Social isolation has been recognized as a major risk factor for morbidity and mortality in humans for more than a quarter of a century. The brain is the key organ of social connections and processes, however, and the same objective social relationship can be experienced as caring and protective or as exploitive and isolating. The extant evidence indicates that the perception of social isolation (i.e., loneliness) is also a risk factor for broad-based morbidity (both physical and psychological) and mortality. However, the causal role of loneliness on neural and neuroendocrine mechanisms is difficult to test conclusively in humans. Mechanistic animal studies provide a means to evaluate the effects of social isolation on the HPA axis, autonomic functioning, and SAM axis. Adult animal studies of the effects of social isolation on HPA and SAM activity are reminiscent of two findings in the human literature: (a) chronic social isolation is associated with relatively consistent increases in HPA axis activity but little alteration in SAM catecholamine activity, and (b) the effects of chronic social isolation appear to be more dependent on the disruption of a social bond between a significant social pair (e.g., as indexed by behavioral measures of partner preference in animals or rated quality of relationships in humans) than isolation from others per se. The experimental research in adult animals further demonstrates that social isolation can have a causal effect on neuroendocrine functioning.
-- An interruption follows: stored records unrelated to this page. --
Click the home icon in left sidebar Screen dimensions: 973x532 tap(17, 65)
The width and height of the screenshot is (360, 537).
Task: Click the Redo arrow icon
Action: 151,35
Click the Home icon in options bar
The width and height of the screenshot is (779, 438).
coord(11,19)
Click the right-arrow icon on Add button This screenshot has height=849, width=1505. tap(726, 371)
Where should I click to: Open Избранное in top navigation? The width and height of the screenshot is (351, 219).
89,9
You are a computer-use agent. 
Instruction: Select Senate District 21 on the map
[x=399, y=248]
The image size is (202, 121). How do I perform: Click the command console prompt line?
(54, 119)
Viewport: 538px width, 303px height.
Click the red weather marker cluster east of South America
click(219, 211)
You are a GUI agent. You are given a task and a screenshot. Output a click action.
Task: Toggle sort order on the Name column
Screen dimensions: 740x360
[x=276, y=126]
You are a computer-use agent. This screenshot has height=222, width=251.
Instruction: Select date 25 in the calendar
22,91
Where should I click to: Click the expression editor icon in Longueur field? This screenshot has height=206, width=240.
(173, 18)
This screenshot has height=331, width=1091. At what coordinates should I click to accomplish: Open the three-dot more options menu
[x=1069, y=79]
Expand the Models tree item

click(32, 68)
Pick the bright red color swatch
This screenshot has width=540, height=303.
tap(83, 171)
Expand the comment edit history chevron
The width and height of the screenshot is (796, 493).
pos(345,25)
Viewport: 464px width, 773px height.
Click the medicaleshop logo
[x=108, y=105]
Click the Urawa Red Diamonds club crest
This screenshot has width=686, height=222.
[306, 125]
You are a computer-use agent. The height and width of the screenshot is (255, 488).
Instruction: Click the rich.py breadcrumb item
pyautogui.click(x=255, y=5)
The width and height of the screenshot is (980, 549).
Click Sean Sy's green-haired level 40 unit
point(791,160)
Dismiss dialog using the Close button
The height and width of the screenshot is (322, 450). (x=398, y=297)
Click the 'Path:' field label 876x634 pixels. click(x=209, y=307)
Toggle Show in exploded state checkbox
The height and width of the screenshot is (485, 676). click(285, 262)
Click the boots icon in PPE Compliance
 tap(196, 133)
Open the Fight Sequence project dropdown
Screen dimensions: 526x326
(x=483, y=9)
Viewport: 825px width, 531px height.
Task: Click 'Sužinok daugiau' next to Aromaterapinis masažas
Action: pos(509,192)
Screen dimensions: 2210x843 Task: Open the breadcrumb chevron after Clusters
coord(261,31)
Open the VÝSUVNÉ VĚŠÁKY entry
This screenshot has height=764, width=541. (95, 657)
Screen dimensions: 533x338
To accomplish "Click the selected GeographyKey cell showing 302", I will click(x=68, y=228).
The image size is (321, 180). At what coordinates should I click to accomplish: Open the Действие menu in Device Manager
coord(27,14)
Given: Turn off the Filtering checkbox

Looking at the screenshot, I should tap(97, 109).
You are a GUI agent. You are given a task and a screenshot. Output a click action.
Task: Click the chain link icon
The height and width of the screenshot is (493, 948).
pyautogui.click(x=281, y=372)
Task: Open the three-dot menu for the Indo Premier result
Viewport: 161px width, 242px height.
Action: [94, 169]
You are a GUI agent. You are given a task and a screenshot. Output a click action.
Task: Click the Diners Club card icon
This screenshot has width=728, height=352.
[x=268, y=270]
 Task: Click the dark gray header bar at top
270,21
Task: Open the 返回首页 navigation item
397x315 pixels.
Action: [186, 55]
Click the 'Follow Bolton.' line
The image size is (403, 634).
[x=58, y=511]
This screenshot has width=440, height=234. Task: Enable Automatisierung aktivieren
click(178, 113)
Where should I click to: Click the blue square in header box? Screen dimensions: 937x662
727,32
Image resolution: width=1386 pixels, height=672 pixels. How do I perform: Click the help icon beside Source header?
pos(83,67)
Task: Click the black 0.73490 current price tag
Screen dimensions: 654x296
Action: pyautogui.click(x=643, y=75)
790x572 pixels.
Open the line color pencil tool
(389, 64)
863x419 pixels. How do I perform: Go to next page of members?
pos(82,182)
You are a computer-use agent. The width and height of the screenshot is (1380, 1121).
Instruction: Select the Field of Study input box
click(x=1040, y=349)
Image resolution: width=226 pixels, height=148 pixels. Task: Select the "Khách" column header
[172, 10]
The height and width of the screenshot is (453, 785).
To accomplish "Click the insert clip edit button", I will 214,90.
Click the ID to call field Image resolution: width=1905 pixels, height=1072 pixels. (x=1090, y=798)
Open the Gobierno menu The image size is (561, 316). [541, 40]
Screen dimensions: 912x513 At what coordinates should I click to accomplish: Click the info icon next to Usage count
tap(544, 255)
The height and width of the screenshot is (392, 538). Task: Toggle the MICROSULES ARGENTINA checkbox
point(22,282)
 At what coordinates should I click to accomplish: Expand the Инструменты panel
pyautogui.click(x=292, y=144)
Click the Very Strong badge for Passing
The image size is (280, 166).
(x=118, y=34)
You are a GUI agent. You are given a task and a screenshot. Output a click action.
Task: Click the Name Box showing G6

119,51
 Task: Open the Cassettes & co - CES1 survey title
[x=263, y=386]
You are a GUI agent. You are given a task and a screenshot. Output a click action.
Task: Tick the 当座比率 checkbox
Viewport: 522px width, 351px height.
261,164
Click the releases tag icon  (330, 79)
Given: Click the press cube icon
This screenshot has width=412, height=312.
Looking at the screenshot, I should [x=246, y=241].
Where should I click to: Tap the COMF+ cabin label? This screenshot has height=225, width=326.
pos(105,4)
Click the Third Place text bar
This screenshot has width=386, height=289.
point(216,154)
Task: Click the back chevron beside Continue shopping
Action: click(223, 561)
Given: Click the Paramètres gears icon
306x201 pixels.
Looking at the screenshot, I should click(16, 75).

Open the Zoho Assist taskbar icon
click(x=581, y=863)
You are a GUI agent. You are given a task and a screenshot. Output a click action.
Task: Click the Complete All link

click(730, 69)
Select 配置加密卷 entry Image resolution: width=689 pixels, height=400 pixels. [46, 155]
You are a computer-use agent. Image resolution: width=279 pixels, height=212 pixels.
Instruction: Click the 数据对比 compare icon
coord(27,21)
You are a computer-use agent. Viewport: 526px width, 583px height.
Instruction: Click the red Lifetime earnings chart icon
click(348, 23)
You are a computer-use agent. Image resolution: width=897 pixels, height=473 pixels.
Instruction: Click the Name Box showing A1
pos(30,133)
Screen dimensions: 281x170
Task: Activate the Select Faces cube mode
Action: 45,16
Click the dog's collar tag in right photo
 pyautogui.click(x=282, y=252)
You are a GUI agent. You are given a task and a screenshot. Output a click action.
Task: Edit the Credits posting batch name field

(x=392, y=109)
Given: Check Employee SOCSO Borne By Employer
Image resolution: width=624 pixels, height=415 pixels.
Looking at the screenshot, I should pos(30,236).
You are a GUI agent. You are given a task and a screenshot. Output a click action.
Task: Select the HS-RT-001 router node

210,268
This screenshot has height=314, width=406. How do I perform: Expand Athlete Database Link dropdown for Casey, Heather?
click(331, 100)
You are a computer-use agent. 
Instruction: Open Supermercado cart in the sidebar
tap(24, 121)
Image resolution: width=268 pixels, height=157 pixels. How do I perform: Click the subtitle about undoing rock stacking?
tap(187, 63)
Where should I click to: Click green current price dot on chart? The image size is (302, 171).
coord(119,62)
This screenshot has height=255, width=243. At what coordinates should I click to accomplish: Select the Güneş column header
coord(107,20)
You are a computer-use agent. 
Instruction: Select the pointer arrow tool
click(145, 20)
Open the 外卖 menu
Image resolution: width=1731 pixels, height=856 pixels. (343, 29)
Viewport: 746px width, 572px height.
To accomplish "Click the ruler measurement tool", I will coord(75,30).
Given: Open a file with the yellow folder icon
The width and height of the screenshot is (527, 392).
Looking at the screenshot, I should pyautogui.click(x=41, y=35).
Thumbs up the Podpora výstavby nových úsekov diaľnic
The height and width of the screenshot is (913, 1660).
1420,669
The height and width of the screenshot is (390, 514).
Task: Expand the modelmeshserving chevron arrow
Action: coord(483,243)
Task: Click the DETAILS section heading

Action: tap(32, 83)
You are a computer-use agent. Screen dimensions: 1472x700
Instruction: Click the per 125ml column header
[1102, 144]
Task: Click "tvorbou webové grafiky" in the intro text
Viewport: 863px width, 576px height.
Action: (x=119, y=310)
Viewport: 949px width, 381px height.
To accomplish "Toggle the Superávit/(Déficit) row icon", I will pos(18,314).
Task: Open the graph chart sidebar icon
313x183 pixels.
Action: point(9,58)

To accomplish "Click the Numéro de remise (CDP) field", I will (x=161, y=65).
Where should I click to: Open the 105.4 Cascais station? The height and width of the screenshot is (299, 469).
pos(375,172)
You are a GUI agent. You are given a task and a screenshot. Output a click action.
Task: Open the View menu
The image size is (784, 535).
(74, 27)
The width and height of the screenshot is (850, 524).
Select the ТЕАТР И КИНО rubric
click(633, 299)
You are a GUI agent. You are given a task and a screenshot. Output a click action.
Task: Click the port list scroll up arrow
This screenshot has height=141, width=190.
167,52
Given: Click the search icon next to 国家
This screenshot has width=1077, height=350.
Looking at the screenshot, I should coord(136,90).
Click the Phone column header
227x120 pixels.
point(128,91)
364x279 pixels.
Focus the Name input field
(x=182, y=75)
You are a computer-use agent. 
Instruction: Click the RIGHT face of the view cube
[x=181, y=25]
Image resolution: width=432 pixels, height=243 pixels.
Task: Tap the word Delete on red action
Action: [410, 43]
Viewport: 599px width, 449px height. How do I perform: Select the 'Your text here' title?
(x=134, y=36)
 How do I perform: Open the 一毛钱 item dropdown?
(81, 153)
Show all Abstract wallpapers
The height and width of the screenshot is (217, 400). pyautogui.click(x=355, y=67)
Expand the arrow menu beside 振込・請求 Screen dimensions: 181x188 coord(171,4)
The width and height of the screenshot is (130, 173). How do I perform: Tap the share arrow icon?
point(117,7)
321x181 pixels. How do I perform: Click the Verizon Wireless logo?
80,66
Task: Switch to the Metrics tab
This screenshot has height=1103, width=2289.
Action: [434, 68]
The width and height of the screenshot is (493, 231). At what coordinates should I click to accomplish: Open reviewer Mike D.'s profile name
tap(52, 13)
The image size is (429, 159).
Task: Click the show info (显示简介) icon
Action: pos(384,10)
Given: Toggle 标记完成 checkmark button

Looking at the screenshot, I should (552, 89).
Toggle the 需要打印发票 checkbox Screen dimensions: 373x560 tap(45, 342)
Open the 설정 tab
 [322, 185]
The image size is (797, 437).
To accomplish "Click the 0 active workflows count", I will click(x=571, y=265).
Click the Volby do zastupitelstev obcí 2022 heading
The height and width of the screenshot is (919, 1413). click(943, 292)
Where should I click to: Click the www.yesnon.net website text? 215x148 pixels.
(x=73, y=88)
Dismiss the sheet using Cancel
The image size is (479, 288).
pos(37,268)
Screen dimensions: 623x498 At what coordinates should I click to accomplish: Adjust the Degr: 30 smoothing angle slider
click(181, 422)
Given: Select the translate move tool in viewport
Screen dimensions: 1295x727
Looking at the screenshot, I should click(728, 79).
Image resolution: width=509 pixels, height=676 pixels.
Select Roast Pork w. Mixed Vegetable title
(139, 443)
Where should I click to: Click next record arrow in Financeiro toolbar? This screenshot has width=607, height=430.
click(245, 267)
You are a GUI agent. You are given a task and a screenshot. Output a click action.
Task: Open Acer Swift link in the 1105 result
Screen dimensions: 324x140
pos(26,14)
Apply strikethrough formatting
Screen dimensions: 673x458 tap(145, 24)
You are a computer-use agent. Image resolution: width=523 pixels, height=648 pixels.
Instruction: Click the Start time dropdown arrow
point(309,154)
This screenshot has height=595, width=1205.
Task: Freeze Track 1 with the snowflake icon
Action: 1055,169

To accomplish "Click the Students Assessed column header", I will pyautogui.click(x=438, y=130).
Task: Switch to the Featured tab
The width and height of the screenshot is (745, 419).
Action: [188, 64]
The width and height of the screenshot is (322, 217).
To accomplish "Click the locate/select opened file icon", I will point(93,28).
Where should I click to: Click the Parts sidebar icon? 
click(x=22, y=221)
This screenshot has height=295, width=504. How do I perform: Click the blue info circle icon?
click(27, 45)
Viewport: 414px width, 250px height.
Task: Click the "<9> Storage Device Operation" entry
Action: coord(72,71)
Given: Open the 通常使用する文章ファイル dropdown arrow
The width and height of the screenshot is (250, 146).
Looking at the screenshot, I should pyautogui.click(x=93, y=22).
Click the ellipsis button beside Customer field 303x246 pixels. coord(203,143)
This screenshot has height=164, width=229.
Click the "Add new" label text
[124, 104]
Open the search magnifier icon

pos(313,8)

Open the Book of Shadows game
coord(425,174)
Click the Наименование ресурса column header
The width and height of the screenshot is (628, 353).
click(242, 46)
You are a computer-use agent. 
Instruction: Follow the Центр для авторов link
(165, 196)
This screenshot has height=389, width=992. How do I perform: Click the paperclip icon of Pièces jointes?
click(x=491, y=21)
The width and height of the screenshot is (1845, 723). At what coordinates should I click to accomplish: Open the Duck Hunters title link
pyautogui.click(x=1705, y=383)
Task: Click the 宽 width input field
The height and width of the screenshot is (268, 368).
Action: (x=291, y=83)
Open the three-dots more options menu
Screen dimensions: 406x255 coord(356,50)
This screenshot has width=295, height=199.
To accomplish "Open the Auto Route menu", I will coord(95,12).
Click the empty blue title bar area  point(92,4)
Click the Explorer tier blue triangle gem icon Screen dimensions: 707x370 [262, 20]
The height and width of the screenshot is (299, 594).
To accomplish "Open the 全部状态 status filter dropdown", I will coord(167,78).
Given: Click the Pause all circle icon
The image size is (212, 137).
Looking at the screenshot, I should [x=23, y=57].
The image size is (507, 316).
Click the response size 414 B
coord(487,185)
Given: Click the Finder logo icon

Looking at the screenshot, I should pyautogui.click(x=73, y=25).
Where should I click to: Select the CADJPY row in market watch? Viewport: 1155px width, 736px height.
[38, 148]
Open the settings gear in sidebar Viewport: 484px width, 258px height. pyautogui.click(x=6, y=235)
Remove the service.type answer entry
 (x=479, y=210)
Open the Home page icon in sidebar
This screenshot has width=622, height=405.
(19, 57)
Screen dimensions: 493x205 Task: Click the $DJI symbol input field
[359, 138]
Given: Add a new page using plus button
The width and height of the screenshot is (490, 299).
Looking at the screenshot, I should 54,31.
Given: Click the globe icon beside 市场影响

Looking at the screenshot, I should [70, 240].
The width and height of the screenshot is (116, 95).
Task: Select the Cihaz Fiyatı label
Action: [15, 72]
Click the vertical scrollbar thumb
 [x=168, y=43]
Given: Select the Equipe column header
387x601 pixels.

The incredible complexity of social life within and across species, the plethora of brain mechanisms needed to make sense of and respond to an ever-changing social world, and the still nascent level of understanding of the social brain underscore the importance of integrating human and animal research to determine which specific animals and paradigms are best for modeling a specific process or mechanism and delineating the pathways through which social relationships, or their absence, impact health and longevity. Experimental animal models of repeated social threat (but not chronic social isolation) have been found to generate immunobiological dynamics that resemble those observed in lonely human beings and thus may provide an experimental framework in which to analyze the increased risk of inflammation-related diseases observed in the human social epidemiology of loneliness. In these studies, functional alterations in the HPA axis (glucocorticoid resistance) and the SNS (innervation of immune system organs regulating leukocyte development) interact to promote a proinflammatory “defensive regime” in gene expression that ultimately increases the risk of chronic illnesses such as cardiovascular, neurodegenerative, and neoplastic diseases while simultaneously undermining resistance to viral infections. The correspondence of the behavioral, neurobiological, and genomic effects of repeated social threat in animals and those of human loneliness suggests that it may be important for future studies to define more precisely the specific brain dynamics and the specific cognitive processes that are most engaged by perceived social isolation. To date it is clear that a full understanding of the core psychological and biological features of human loneliness requires a consideration of the brain’s interpretation of the social environment.